API Keys
Key Format
Section titled “Key Format”API keys follow the format sk_live_{random} where {random} is a cryptographically random string. Keys are hashed with bcrypt before storage — the full key is only shown once at creation time.
Create a Key
Section titled “Create a Key”curl -X POST https://cavos.org/api/keys \ -H "Authorization: Bearer <session_token>" \ -H "Content-Type: application/json" \ -d '{ "name": "My Production Key", "creditLimit": 100 }'Response (201):
{ "message": "API key created successfully", "apiKey": { "id": "key-uuid", "name": "My Production Key", "keyPrefix": "sk_live_abc1...", "creditLimit": 100, "creditsUsed": 0, "status": "ACTIVE", "createdAt": "2024-01-01T00:00:00Z" }, "key": "sk_live_abc123def456..."}Validation Rules
Section titled “Validation Rules”| Rule | Constraint |
|---|---|
| Name | Required, non-empty |
| Credit limit | 1–10,000 (default: 50) |
| Max keys per user | 20 |
| Key format | sk_live_{random} |
List Keys
Section titled “List Keys”curl https://cavos.org/api/keys \ -H "Authorization: Bearer <session_token>"Returns all non-deleted keys with prefix, usage, and status.

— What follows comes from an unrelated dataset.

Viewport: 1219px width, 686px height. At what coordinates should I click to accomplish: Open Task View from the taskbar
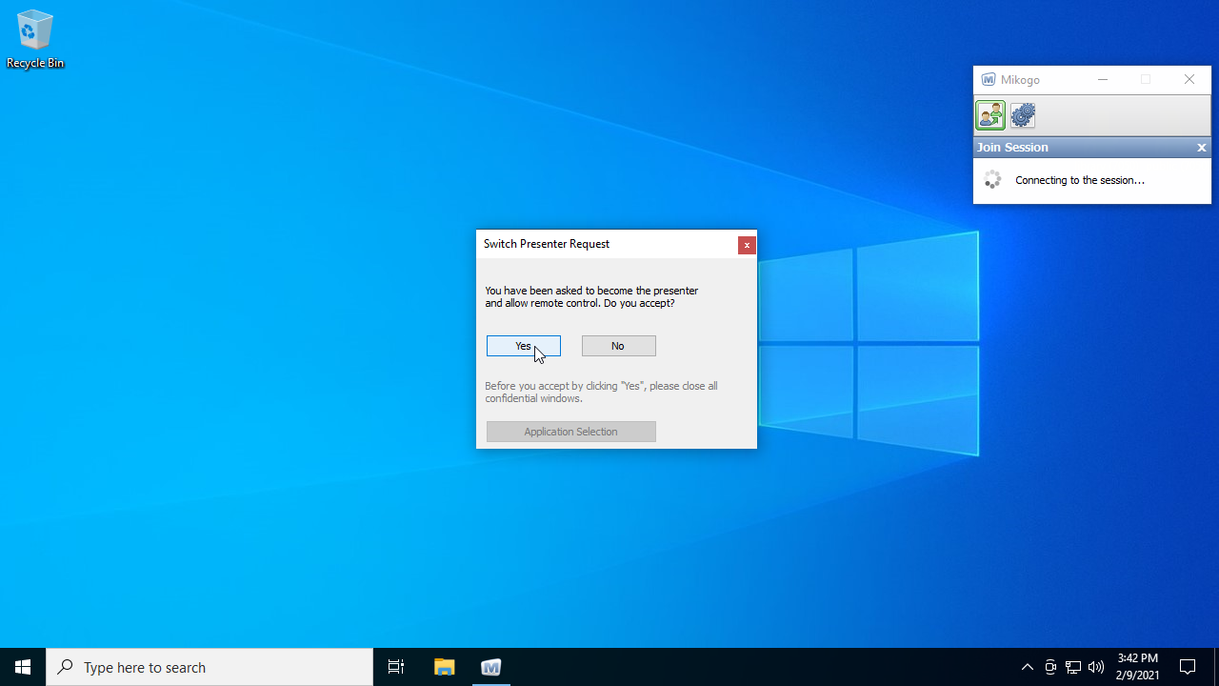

Full key values are never returned after creation.
Key Status
Section titled “Key Status”| Status | Description |
|---|---|
ACTIVE | Key is usable |
REVOKED | Key has been disabled |
Soft Deletion
Section titled “Soft Deletion”Deleted keys are soft-deleted (marked with deletedAt timestamp) and excluded from listing. They can no longer authenticate requests.